• **実施事項**:
ウクライナ情勢に関する記事によると、ロシア軍がドニエプル川東岸地域に撤収したのはいつですか。

• **読解用抜粋**:
- - -

ウクライナ情勢に詳しい神戸学院大学・岡部芳彦教授が12月6日(火)、ニッポン放送『辛坊治郎 ズーム そこまで言うか!』に出演。自宅を訪れた現役のウクライナ軍大佐との会話を明かし、冬を迎えたウクライナ戦線について語った。

【ウクライナ、冬も攻勢維持】首都キーウでの式典で整列するウクライナ兵=2022年12月3日(ゲッティ=共同)写真提供:共同通信社

今年2月下旬に始まったロシアによるウクライナ侵攻。ロシア軍は早い段階で、クリミア半島へ続く南部ヘルソン州の広範囲を占拠したが、秋以降は苦戦が続き、11月半ばにドニエプル川東岸地域に撤収。以後、ドニエプル川を挟んだ東西でウクライナ軍とロシア軍のにらみ合いが続いている。5日には、ウクライナ軍が東岸に国旗を掲揚する様子が一部で報じられている。

この戦況について岡部教授は「ドニプロ(ドニエプル)川の橋をウクライナ軍も攻撃したし、撤退するときにロシア側も落としている。なかなか(川を)越えるというのは難しい」と分析。ウクライナ軍による大規模な東岸地域奪還には時間がかかるとの見通しを示した。

- - -

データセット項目
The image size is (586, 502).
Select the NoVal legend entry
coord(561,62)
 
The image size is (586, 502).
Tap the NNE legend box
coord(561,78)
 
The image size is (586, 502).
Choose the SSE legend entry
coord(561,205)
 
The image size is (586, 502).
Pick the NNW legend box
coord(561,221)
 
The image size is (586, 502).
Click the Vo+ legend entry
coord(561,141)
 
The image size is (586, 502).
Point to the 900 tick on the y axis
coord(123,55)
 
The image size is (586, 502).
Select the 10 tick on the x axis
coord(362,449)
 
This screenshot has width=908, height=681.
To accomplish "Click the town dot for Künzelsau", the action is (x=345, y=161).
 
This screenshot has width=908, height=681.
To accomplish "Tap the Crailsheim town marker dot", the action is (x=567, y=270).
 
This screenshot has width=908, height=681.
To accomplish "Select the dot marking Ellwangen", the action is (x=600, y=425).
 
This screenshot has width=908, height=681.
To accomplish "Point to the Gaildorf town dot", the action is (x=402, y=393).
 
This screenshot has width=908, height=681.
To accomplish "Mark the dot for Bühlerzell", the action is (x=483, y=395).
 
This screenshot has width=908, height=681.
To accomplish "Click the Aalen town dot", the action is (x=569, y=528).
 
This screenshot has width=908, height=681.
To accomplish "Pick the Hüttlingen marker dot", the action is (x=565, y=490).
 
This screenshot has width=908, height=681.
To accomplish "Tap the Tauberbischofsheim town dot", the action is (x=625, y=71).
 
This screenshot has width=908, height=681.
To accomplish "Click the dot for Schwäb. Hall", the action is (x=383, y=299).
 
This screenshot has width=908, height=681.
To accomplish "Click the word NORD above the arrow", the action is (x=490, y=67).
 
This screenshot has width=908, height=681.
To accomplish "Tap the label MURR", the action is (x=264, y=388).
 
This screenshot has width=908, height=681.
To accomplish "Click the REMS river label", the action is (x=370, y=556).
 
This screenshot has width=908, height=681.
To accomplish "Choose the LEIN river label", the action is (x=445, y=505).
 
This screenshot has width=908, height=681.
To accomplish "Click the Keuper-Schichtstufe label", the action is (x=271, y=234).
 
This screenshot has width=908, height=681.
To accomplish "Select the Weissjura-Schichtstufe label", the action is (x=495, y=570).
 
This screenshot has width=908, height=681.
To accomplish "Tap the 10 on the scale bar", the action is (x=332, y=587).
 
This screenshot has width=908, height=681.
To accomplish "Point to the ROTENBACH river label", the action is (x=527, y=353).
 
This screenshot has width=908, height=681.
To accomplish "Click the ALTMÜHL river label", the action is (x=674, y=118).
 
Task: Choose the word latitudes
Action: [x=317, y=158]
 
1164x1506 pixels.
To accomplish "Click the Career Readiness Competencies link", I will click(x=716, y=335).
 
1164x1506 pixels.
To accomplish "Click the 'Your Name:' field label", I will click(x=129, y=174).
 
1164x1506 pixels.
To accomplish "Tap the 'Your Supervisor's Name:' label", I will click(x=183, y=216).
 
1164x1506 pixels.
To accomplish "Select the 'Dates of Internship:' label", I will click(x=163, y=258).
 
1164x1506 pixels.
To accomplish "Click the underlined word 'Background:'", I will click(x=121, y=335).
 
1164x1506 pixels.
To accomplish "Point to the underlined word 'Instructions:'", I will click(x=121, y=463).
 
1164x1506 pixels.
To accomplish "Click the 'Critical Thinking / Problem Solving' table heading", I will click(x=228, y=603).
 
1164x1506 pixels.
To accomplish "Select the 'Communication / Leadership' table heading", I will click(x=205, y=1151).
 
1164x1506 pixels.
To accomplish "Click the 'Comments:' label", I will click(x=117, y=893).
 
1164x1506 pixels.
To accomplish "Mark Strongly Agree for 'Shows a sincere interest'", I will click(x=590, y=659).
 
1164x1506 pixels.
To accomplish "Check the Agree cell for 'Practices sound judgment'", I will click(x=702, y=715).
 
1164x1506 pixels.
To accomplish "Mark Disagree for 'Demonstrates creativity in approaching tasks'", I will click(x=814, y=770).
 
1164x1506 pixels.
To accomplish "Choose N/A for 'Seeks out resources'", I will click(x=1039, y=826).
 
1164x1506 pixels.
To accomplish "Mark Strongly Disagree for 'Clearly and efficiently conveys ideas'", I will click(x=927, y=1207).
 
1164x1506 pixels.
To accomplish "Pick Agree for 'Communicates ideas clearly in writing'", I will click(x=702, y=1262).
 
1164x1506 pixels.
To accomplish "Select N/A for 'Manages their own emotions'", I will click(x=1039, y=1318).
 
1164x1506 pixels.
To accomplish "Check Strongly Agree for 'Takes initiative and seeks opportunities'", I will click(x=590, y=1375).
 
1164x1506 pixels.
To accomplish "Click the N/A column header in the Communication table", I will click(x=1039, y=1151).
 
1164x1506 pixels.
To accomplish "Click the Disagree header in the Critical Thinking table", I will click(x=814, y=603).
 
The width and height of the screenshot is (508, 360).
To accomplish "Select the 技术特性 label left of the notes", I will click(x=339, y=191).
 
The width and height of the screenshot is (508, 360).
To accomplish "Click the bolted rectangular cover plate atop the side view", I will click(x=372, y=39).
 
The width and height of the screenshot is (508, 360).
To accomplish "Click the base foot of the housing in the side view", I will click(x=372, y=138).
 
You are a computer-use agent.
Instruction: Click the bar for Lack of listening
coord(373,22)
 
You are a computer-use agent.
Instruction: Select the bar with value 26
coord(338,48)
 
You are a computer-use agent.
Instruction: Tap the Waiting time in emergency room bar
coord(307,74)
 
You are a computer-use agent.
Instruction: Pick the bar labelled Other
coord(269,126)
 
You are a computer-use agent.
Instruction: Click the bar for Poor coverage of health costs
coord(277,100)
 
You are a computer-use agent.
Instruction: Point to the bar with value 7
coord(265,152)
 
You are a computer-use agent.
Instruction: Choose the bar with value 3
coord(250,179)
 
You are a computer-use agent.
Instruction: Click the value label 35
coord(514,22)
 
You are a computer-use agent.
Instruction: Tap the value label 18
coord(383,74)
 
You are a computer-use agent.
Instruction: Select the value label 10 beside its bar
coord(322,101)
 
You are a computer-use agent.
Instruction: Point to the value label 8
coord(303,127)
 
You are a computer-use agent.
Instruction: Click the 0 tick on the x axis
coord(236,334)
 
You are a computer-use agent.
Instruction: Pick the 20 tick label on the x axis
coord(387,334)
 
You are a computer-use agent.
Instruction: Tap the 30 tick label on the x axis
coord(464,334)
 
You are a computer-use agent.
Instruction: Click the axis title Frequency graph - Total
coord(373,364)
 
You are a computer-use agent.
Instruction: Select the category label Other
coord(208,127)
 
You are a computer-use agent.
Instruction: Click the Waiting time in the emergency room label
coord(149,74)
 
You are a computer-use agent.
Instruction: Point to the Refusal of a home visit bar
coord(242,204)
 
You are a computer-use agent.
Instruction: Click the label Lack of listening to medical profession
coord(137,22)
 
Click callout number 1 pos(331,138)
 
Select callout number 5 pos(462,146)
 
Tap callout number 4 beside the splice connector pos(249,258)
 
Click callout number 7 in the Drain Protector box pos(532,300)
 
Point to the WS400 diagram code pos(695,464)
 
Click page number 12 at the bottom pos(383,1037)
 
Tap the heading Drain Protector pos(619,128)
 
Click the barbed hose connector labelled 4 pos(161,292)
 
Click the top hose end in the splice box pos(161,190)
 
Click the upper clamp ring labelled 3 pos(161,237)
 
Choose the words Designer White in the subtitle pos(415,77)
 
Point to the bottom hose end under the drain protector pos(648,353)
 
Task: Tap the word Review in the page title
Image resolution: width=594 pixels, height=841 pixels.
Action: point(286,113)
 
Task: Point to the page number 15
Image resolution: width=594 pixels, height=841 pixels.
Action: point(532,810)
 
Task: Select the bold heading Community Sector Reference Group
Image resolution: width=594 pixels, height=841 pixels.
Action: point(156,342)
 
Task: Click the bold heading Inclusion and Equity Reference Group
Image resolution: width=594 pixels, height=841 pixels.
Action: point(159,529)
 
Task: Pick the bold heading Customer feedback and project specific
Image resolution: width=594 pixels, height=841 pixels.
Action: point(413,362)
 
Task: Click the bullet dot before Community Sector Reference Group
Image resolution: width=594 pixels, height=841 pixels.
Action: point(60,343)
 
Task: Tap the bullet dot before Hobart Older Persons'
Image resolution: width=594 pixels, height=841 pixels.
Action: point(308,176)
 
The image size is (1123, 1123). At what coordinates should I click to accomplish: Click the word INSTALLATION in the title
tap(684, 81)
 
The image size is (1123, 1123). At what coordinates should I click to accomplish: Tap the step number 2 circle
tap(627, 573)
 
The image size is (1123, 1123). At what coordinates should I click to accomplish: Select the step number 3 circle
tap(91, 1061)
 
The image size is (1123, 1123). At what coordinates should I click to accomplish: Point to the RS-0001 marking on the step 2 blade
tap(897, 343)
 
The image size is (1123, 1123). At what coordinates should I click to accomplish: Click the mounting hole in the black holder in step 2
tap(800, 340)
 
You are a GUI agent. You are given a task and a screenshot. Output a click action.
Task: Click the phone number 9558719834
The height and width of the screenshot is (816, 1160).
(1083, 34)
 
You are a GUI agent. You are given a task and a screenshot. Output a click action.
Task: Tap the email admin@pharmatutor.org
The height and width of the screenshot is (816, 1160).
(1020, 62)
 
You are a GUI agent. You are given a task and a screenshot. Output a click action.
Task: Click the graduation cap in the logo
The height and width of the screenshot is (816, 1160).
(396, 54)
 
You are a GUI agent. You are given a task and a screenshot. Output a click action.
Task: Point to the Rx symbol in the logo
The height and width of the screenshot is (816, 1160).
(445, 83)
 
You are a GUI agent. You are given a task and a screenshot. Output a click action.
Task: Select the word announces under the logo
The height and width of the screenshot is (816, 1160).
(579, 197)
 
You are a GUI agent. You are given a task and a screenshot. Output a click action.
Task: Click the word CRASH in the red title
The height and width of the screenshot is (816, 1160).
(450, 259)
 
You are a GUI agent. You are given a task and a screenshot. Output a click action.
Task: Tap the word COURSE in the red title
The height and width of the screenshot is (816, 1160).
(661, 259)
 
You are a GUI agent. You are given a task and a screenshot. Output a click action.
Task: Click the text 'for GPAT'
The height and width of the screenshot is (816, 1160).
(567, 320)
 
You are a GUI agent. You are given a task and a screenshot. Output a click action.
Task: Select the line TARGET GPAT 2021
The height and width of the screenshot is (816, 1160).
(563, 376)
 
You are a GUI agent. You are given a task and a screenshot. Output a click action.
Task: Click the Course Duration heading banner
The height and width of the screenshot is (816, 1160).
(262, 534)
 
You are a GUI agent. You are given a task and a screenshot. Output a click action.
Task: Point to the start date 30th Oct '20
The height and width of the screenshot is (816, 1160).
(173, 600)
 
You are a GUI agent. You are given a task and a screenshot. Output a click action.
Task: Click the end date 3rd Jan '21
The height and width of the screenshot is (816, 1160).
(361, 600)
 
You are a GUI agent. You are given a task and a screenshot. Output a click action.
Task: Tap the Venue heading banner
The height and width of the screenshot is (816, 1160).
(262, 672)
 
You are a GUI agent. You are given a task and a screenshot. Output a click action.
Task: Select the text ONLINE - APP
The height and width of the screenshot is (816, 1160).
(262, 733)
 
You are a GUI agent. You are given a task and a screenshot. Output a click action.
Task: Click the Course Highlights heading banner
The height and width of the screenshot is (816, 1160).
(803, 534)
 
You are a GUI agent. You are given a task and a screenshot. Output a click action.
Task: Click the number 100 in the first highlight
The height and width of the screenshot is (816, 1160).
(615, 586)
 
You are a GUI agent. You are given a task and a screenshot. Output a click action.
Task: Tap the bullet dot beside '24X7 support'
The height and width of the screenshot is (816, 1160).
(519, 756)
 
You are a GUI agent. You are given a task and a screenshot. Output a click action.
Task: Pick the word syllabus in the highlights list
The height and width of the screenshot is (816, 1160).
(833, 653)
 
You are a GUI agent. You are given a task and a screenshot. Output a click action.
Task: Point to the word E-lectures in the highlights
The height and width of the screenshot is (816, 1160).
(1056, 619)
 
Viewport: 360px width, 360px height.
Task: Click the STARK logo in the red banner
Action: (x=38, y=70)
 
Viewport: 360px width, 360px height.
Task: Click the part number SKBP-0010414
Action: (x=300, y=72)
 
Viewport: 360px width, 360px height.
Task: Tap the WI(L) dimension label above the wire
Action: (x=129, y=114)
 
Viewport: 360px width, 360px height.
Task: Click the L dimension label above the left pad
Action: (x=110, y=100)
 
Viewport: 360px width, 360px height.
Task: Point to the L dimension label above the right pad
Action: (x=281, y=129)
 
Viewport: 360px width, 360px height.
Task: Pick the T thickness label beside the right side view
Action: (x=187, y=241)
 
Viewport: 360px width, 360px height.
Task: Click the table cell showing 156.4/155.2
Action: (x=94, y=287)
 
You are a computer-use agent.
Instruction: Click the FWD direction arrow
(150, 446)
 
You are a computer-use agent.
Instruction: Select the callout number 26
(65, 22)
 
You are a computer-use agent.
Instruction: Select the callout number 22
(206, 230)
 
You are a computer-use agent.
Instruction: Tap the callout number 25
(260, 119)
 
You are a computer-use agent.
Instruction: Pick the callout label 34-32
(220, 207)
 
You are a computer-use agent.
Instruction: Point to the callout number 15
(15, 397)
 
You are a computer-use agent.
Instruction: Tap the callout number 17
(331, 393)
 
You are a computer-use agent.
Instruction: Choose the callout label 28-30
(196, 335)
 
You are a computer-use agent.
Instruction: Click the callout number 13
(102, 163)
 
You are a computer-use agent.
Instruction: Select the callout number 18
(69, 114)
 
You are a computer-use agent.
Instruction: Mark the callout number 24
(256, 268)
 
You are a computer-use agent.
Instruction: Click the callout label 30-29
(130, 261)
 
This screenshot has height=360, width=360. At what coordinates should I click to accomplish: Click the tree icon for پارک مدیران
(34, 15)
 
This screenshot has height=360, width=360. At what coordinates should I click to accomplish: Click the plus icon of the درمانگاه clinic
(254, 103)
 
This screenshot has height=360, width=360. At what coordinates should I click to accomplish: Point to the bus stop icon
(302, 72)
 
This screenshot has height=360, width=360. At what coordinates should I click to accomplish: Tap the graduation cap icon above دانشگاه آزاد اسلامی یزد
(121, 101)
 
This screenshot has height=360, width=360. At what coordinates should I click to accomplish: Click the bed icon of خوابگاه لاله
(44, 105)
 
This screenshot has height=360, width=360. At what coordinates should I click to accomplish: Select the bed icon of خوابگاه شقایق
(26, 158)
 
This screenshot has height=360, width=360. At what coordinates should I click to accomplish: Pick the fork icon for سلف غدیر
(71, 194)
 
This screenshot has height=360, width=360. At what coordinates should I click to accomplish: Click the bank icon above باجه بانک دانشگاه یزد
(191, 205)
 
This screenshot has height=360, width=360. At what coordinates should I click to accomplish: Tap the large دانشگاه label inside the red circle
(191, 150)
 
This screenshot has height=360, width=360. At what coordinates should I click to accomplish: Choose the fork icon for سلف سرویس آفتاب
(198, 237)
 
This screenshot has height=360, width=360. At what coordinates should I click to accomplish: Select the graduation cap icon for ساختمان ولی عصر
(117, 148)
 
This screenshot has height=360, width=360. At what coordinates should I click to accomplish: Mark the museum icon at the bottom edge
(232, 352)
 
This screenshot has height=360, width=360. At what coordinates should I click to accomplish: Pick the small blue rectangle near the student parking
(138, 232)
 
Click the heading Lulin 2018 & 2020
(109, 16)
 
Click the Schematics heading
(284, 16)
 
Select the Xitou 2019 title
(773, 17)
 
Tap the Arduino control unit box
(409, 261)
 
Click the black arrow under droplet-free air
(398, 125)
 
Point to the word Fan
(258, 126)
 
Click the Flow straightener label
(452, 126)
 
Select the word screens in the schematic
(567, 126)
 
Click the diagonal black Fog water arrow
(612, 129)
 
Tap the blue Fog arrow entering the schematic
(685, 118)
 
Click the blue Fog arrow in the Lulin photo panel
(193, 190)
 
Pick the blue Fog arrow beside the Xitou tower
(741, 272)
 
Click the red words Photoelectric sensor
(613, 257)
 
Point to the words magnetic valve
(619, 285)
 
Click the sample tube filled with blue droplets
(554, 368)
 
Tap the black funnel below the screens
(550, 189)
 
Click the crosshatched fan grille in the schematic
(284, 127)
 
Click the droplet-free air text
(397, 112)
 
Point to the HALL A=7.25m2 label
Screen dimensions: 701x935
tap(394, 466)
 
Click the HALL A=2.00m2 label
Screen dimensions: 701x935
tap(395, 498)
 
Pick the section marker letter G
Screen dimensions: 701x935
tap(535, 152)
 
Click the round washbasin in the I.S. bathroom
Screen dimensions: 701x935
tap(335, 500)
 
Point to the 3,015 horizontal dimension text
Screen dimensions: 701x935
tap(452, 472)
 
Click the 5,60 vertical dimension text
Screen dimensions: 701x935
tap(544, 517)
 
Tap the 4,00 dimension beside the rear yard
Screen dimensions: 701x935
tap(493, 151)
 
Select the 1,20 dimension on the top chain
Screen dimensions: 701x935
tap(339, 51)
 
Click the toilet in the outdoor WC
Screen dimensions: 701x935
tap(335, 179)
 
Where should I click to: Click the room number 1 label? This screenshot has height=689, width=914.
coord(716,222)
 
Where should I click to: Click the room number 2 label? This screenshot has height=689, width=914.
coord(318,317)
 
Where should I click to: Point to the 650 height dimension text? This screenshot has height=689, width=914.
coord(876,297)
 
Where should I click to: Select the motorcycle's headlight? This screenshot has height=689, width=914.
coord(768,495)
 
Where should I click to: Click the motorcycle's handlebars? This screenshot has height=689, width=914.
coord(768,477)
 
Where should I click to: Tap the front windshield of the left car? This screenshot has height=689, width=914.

- - -

• **結果**:
11月半ばです。